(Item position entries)
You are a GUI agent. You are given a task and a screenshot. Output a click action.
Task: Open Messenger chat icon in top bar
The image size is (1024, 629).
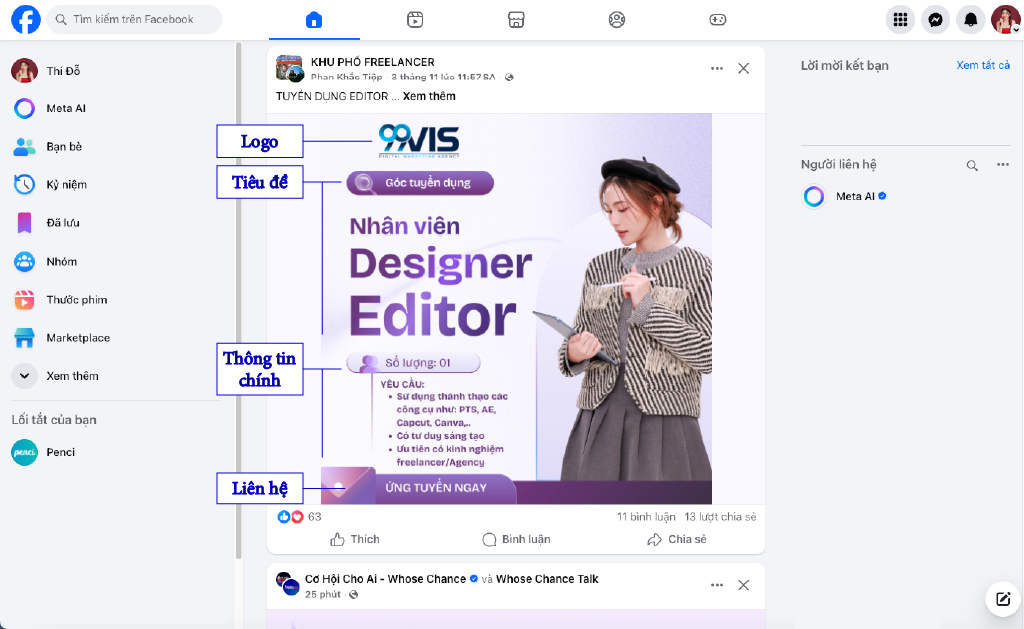tap(935, 20)
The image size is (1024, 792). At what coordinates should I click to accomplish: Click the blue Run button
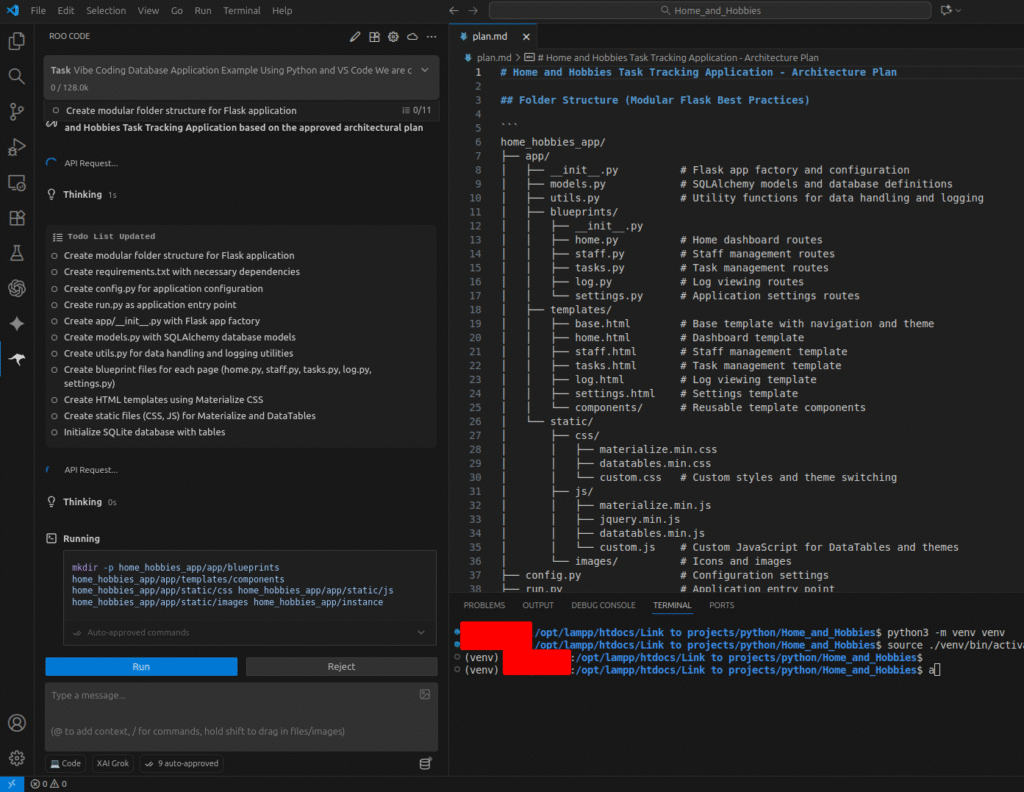141,667
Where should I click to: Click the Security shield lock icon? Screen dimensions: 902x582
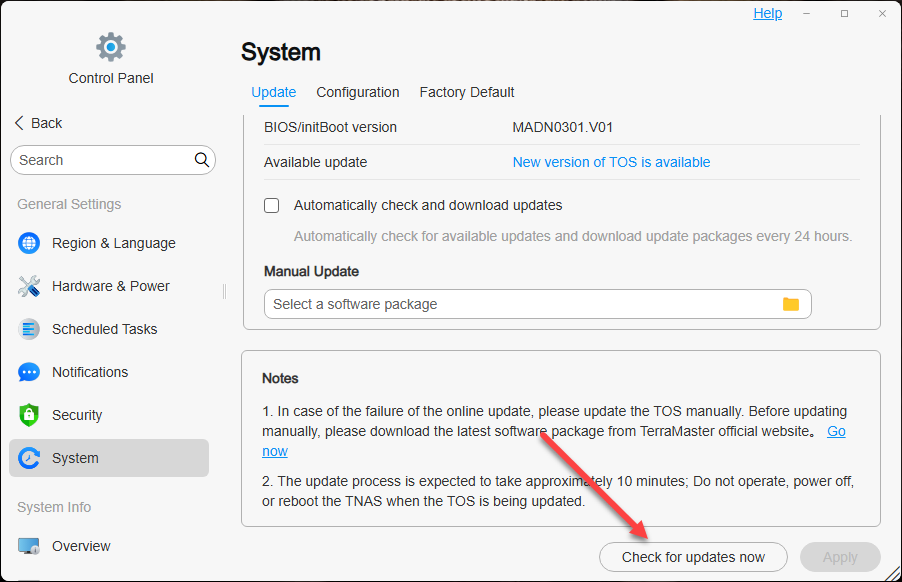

- Request: Update the material from the line that has "The image size is (1024, 792)." through the end, replacing "blue" with "green" and leaving everything else unchanged. Leave the pictures out.

- Result:
The image size is (1024, 792). At what coordinates should I click to accomplish: Click the green Run button
141,667
Where should I click to: Click the Security shield lock icon? Screen dimensions: 902x582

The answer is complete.